# WHAT NEEDS TO BE DONE:
Every line from the one that contains "Where should I" to the end of the records must be restated word for word. No other line belongs in the answer.

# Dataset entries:
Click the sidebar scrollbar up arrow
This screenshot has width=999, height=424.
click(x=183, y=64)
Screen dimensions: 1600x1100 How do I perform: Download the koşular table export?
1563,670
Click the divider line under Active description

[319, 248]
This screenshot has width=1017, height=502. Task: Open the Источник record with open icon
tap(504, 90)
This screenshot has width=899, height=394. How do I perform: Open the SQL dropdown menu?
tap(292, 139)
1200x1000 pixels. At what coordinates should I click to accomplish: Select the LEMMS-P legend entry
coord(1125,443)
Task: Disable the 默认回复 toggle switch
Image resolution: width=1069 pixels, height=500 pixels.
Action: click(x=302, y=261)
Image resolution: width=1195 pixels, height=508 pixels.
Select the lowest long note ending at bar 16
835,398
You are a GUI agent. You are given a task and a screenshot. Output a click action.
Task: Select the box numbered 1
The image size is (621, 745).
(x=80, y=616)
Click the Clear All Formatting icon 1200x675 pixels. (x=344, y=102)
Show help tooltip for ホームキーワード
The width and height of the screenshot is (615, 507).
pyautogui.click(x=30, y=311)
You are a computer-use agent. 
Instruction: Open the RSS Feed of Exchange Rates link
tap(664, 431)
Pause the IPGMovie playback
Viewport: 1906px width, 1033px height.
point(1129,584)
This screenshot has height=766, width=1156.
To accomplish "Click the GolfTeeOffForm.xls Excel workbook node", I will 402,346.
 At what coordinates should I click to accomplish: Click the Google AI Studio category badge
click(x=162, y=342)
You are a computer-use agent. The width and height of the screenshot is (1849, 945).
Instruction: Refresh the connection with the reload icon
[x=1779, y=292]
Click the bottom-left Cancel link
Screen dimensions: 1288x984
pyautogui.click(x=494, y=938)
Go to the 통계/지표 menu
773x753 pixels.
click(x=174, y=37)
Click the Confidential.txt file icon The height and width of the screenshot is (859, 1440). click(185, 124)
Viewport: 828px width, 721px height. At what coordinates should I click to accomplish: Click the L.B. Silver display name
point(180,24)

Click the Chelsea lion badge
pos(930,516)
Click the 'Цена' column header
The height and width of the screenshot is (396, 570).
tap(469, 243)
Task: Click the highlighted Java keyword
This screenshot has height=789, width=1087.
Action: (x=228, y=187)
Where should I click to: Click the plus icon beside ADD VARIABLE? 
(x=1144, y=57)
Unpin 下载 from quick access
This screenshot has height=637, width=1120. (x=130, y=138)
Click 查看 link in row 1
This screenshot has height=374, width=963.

# WRITTEN ANSWER:
Where should I click to: Click the plus icon beside ADD VARIABLE? 
(x=1144, y=57)
Unpin 下载 from quick access
This screenshot has height=637, width=1120. (x=130, y=138)
Click 查看 link in row 1
This screenshot has height=374, width=963.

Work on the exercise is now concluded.